Synaptic inhibition in the rat hippocampus : investigation of the actions of 2-hydroxy-saclofen

• Main Author: Caddick, Sarah Jane
• Other Authors: Chad, John
• Published: University of Southampton 1993
• Subjects: 615.1; QH301 Biology
• Online Access: https://ethos.bl.uk/OrderDetails.do?uin=uk.bl.ethos.295677

In the hippocampus, aminobutyric acid (GABA) acts as an inhibitory neurotransmitter via ligand gated GABA_A and G protein -coupled GABA_B receptors. GABA can also inhibit synaptic transmission via activation of presynaptic GABA_B receptors on the terminals of local interneurones and excitatory afferents. These multiple sites of control allow a number of possibilities for modulation of physiological and pathological processes. In order to address the role of inhibition in the modulation of excitatory transmission, standard extracellular techniques were used to record population spikes from CAI pyramidal cells in response to stimulation of afferent fibre tracts.
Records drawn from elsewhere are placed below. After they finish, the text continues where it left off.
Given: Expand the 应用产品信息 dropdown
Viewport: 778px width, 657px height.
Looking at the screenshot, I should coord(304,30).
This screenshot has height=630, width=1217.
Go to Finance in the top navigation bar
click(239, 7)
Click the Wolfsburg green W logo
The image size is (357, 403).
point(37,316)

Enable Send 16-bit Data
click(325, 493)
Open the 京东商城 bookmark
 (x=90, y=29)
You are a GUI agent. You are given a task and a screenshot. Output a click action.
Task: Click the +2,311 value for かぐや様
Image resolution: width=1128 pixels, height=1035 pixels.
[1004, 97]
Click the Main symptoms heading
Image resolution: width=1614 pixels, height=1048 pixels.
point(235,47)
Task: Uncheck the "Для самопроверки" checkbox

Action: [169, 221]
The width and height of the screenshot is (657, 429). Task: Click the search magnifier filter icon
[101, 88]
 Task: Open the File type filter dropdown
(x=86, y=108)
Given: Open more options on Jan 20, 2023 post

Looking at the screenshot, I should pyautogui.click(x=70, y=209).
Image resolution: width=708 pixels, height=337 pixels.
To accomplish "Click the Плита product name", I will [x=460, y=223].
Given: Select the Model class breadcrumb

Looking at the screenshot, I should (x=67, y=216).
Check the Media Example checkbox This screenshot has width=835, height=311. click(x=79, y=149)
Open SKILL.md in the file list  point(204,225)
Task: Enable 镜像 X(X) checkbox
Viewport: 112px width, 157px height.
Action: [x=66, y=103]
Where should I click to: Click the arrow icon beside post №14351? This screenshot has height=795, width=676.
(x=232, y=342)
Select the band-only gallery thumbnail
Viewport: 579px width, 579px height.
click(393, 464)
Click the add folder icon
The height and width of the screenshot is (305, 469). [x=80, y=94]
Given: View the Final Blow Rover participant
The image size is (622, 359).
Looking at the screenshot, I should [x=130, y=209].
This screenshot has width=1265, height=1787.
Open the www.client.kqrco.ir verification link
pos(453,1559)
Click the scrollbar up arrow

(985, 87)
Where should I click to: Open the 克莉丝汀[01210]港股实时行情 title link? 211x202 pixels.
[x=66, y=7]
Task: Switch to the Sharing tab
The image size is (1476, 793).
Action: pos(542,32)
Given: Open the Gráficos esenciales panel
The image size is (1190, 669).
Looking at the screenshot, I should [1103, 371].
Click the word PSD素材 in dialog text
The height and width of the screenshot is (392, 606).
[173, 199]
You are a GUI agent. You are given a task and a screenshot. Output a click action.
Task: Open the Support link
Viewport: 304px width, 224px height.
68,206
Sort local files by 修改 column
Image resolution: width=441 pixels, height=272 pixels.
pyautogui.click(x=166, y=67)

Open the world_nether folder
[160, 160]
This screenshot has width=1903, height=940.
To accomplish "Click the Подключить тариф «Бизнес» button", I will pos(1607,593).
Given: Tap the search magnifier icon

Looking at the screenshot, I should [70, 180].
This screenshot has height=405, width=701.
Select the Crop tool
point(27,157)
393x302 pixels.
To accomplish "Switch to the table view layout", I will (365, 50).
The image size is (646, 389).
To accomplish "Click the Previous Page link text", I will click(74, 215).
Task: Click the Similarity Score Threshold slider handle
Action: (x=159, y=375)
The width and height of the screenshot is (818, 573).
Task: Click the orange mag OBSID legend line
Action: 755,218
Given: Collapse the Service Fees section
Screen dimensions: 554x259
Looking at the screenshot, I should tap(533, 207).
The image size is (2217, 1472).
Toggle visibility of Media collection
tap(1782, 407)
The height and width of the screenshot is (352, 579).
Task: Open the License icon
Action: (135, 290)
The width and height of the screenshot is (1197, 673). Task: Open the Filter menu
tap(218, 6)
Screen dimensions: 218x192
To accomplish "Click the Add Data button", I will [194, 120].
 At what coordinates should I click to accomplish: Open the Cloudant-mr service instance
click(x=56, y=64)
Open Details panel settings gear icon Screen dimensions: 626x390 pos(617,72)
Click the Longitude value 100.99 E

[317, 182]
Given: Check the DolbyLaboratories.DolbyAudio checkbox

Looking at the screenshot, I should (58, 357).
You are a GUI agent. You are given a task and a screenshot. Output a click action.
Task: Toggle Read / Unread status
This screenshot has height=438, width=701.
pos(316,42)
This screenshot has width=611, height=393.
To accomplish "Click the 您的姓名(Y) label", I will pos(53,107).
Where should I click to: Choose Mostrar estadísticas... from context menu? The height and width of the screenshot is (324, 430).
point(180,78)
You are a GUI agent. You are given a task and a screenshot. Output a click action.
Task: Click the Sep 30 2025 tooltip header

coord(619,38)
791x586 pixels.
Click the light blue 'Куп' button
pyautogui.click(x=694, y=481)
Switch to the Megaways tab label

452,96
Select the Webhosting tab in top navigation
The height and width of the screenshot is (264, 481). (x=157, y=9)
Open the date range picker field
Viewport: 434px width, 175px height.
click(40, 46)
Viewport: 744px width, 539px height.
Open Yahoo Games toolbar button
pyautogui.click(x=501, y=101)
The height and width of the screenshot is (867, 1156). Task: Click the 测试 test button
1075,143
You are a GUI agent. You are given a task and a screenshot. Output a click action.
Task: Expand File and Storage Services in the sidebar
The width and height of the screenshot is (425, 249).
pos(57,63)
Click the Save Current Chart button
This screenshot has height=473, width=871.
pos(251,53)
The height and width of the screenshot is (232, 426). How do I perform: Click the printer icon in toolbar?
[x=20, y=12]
Two components of inhibition, GABA_A (10-30msec) and GBA_B (300msec) were measured which could be blocked by bicuculline and phaclofen respectively. The selective GABA_b antagonist 2-hydroxy-saclofen (2-OH-S) was used to investigate inhibition mediated by GABA_B receptors. In addition to attenuating the late inhibition 2-OH-S unexpectedly depressed the conditioning response and the early inhibition. These effects could be blocked by phaclofen but not bicuculline suggesting that increased activation of GABA_A receptors due to disinhibition of inhibitory interneurones was not involved. To investigate these anomalous effects and the physiological role of pre and postsynaptic inhibition mediated by GABA_B receptors, isolated IPSC's were recorded from single CAI pyramidal cells. The IPSC_A and IPSC_B were both depressed by 2-OH-S. The latency to peak of the IPSC_A correlated with the latency to peak of the early inhibition. However the latency to peak of the IPSC_B (175msec) was less than the latency to peak of the late inhibition (300msec), which was similar to the latency to peak of the paired pulse depression of the EPSC. With the postsynaptic K^+ channel blocked, both 2-OH-S and baclofen depressed the EPSC via activation of presynaptic GABA_B receptors. Unlike baclofen, there appeared to be no evidence for an action of 2-OH-S at the postsynaptic site in any of these experiments. These results could be explained by a partial agonist action of 2-OH-S at presynaptic GABA_B receptors.